A common variation of the gene involved in regulating serotonin and norepinephrine in the brain may be linked to problem behaviors in adults with developmental and intellectual disabilities, new research indicates.
The findings were published in the July 2009 issue of the American Journal on Intellectual and Developmental Disabilities and are available online at http://tinyurl.com/mw8baj.
“Problem behaviors in these populations account for billions of dollars in intervention costs each year, but nearly all of these interventions occur after the fact,” Craig Kennedy, a co-author of the study and professor of special education at Vanderbilt University’s Peabody College of education and human development, said. “This research suggests one way we might predict which individuals are at risk of being aggressive and destructive and provide treatment before problems occur.”
Fifteen to 20 percent of adults with developmental/intellectual disabilities have problem behaviors. For this study, the researchers focused specifically on aggression, self-injury or property destruction and set out to determine if there was a genetic underpinning for these behaviors. They focused on the gene that encodes monoamine oxidize A or MAOA. MAOA is involved in the regulation of the neurotransmitter serotonin, which is linked to appetite and mood, and the neurotransmitter and hormone norepinephrine, which is linked to the fight-or-flight response.

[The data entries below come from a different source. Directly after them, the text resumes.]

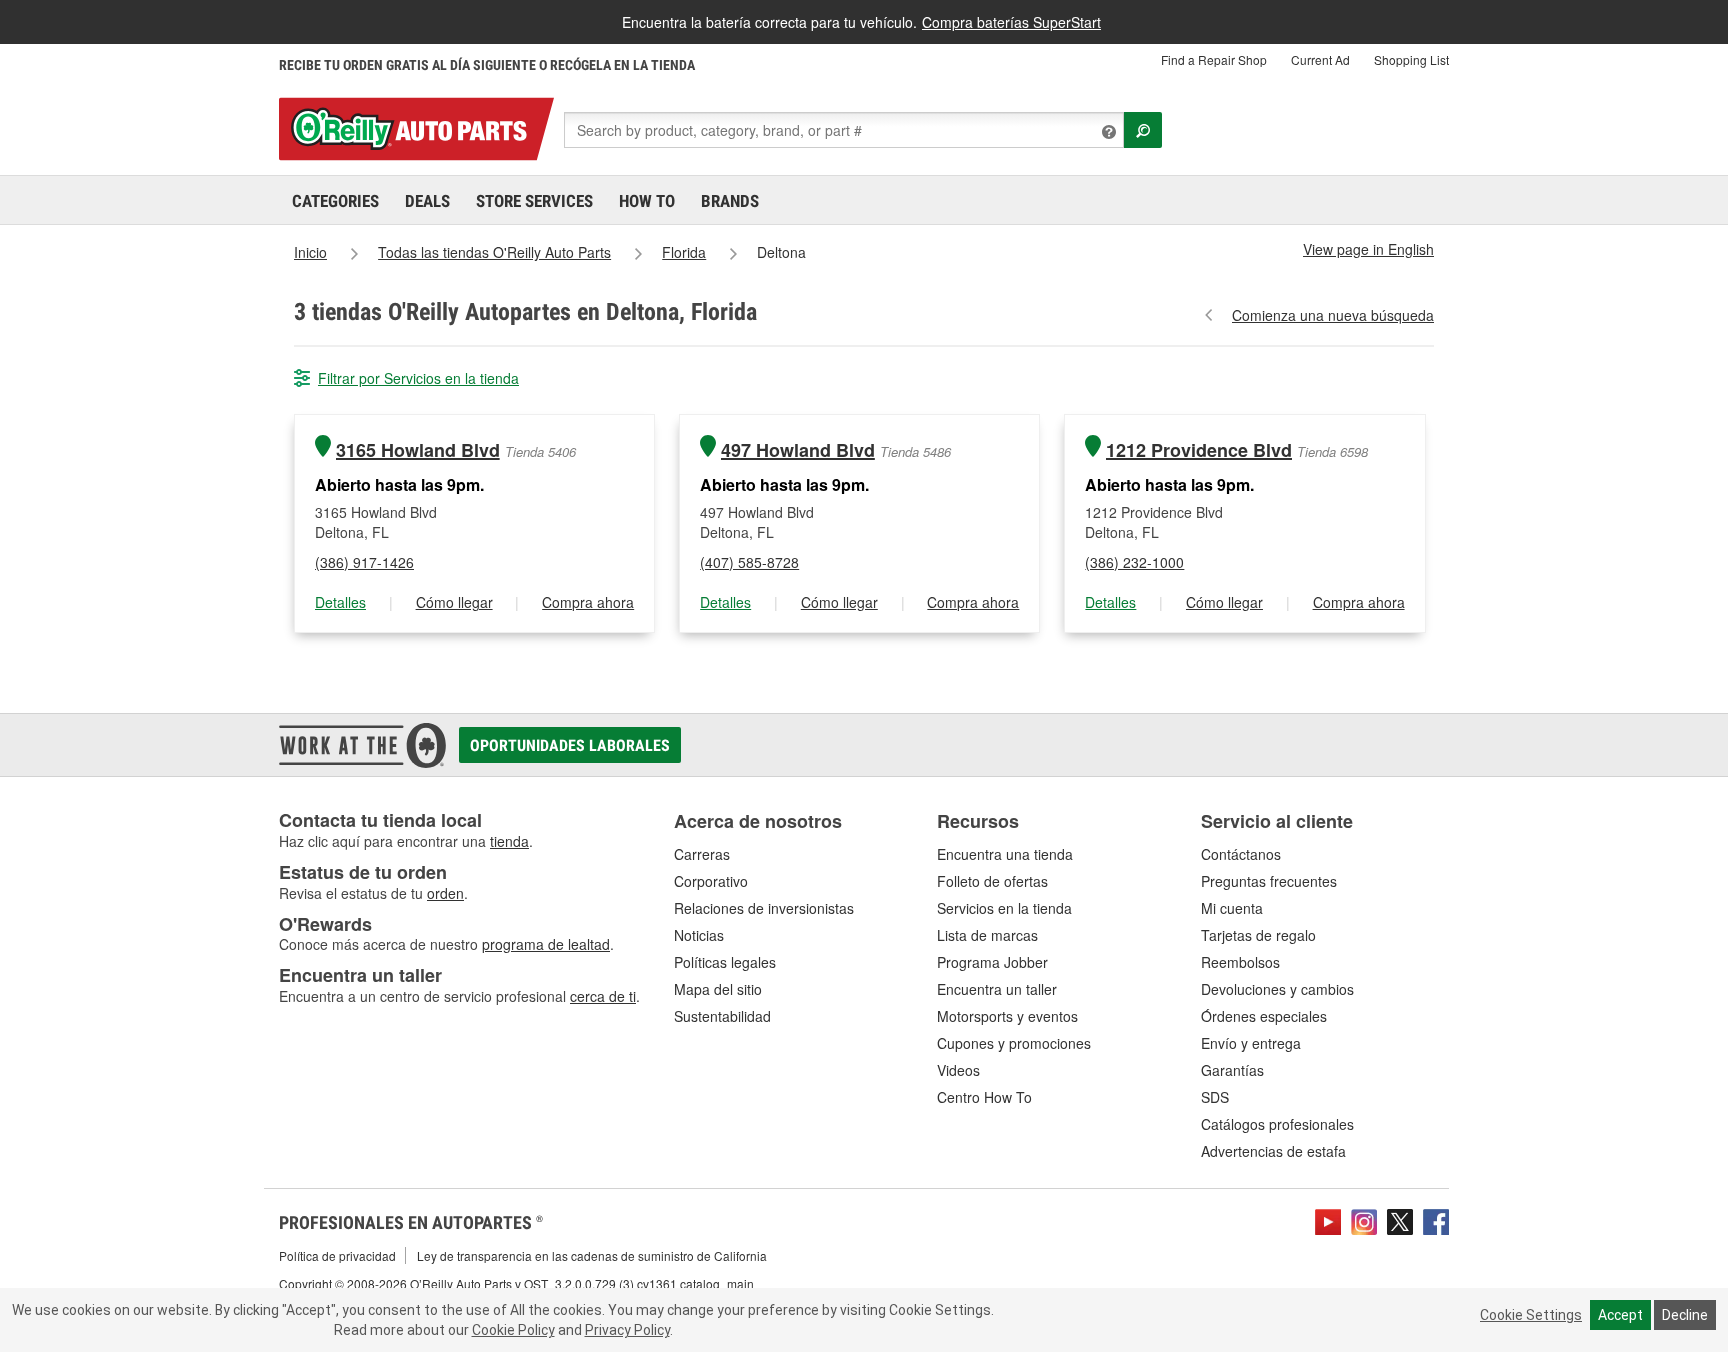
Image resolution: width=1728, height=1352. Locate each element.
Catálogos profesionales (1277, 1124)
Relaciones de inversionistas (764, 908)
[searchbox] (844, 130)
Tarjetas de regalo (1258, 935)
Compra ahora (588, 602)
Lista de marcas (987, 935)
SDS (1215, 1097)
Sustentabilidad (722, 1016)
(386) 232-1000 (1134, 562)
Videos (958, 1070)
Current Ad (1320, 59)
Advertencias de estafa (1273, 1151)
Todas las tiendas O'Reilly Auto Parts (494, 252)
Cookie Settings (1531, 1315)
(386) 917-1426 (364, 562)
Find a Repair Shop (1214, 59)
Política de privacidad (337, 1255)
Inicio (310, 252)
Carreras (702, 854)
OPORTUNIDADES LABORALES (570, 745)
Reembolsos (1240, 962)
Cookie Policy (513, 1330)
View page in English (1368, 249)
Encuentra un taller (997, 989)
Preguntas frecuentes (1269, 881)
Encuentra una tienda (1005, 854)
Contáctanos (1241, 854)
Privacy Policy (627, 1330)
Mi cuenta (1232, 908)
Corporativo (711, 881)
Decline (1685, 1315)
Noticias (699, 935)
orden (445, 893)
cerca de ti (603, 996)
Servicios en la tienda (1004, 908)
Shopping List (1411, 59)
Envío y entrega (1251, 1043)
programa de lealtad (546, 944)
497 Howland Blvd (798, 450)
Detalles (340, 602)
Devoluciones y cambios (1277, 989)
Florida (684, 252)
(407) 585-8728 (749, 562)
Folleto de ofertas (992, 881)
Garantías (1232, 1070)
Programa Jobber (992, 962)
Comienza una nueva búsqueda (1333, 315)
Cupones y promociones (1014, 1043)
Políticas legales (725, 962)
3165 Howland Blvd (418, 450)
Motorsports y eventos (1007, 1016)
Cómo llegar (454, 602)
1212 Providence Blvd (1199, 450)
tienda (509, 841)
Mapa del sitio (718, 989)
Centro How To (984, 1097)
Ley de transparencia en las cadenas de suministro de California (592, 1255)
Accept (1620, 1315)
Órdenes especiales (1264, 1016)
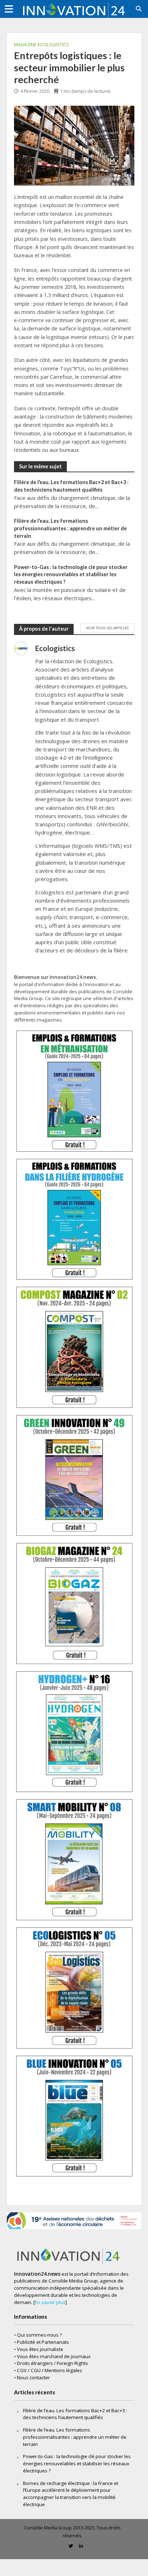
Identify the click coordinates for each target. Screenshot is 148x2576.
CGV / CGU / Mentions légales (49, 2370)
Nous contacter (33, 2377)
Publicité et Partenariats (43, 2342)
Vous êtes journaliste (40, 2349)
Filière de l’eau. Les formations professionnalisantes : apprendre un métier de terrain (70, 528)
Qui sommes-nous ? (39, 2335)
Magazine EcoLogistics (41, 45)
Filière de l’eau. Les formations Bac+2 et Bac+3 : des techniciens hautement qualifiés (71, 486)
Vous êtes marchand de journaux (54, 2356)
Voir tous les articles (107, 627)
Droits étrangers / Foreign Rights (52, 2363)
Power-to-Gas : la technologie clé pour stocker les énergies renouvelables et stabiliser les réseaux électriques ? (71, 574)
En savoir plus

Previous studies found that variations in MAOA were linked to violent behavior.
“We found that a common variant of the MAOA gene was strongly associated with problem behaviors in adults with developmental and / or intellectual disabilities,” Kennedy said.
The researchers studied 105 white men between the ages of 18 and 50. The individuals were divided into three groups: those with developmental/intellectual disabilities and a history of more than 10 years of problem behavior, those with the disabilities but without problem behavior, and a typically developing control group. Only white men were sampled because the MAOA gene is linked to the X chromosome and also is shown to vary by ethnicity.
Forty-three percent of those with developmental/intellectual disabilities and behavior problems had the gene variant, compared to 20 percent of the same group with no behavior issues and 20 percent of a typically developing control group.
The same MAOA variation has also been linked to autism in children, autism severity and communication problems. The researchers suggest that problem behaviors linked to this variation may explain increased autism severity in individuals with it. It is not, however, linked to behavior problems in individuals with fragile X syndrome, pointing to the need for further research on genetic and other contributors to problem behavior in individuals with different developmental disabilities.
Kennedy’s co-authors are Lora K. Hedges, research assistant; Randy D. Blakely, director of the Vanderbilt Center for Molecular Neuroscience; and Southern Illinois University’s Michael E. May, Ali Srour, David A. Lightfoot and John A. Phillips III.
Kennedy is chair of the Department of Special Education and an investigator in the Vanderbilt Kennedy Center for Research on Human Development. The U.S. Department of Education and General Clinical Research Council at Vanderbilt University funded portions of the research.